暦年課税による生前贈与をした場合、相続直前の贈与は相続財産に加算する必要があります(生前贈与加算)。令和6年1月1日以降の贈与からは、その加算する期間が3年間から7年間に延長されました。
加算する期間が延長されたことは、課税される相続財産が増加することにつながるため、増税の改正です。
ただし、延長部分の相続開始前4年から7年の間に取得した財産については、これらの財産の合計額から総額100万円を控除するという緩和措置が設けられています。
加算期間の延長の取り扱いは段階的
上記の加算期間の延長の取り扱いは、令和6年1月1日以後の贈与により取得する財産について適用します。
したがって、いきなり7年前の贈与まで遡って生前贈与加算の対象とされるわけではなく、下記のとおり、相続の開始時期に応じて段階的に加算対象となる期間が延長されていきます。
① 令和9年中に相続開始 ⇒ 最長4年間加算
② 令和10年中に相続開始 ⇒ 最長5年間加算
③ 令和11年中に相続開始 ⇒ 最長6年間加算
④ 令和12年中に相続開始 ⇒ 最長7年間加算
⑤ 令和13年以降に相続開始 ⇒ 7年間加算
例えば、令和10年9月15日に亡くなった場合には、令和6年1月1日から加算対象のため、4年9ヶ月15日が加算対象の期間となります。
※生前贈与加算は相続開始の年月日から遡って計算します。
相続時精算課税贈与に110万円の基礎控除が創設
相続時精算課税贈与は、累計2,500万円まで贈与税がかからずに贈与できますが、相続時にすべての贈与を相続財産に加算するという制度です。いったん相続時精算課税を選択すると、同一の贈与者について暦年課税に戻ることはできません(撤回不可)。
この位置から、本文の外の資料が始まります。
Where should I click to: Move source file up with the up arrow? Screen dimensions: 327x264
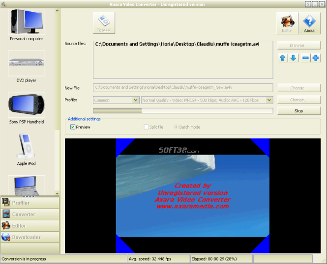click(283, 58)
令和5年までは、選択すると少額の贈与についても毎年贈与税の申告をする必要があり、贈与したすべての財産が加算されるため、相続税の節税対策としてはまったく効果のない制度でした。
しかし、令和6年1月1日以降に相続時精算課税贈与をした場合には、年間110万円まで贈与税の申告が不要となりました。
さらに、相続時精算課税贈与については、相続開始前7年以内であっても、110万円以下の贈与は加算が不要となるため、相続税の節税対策として活用できるようになりました。
令和6年以降の生前贈与についてとるべき対応は?
上記のとおり、令和6年から生前贈与の取り扱いが大幅に変わったことにより、今後どのように生前贈与を行ったら節税対策として有効になるのでしょうか。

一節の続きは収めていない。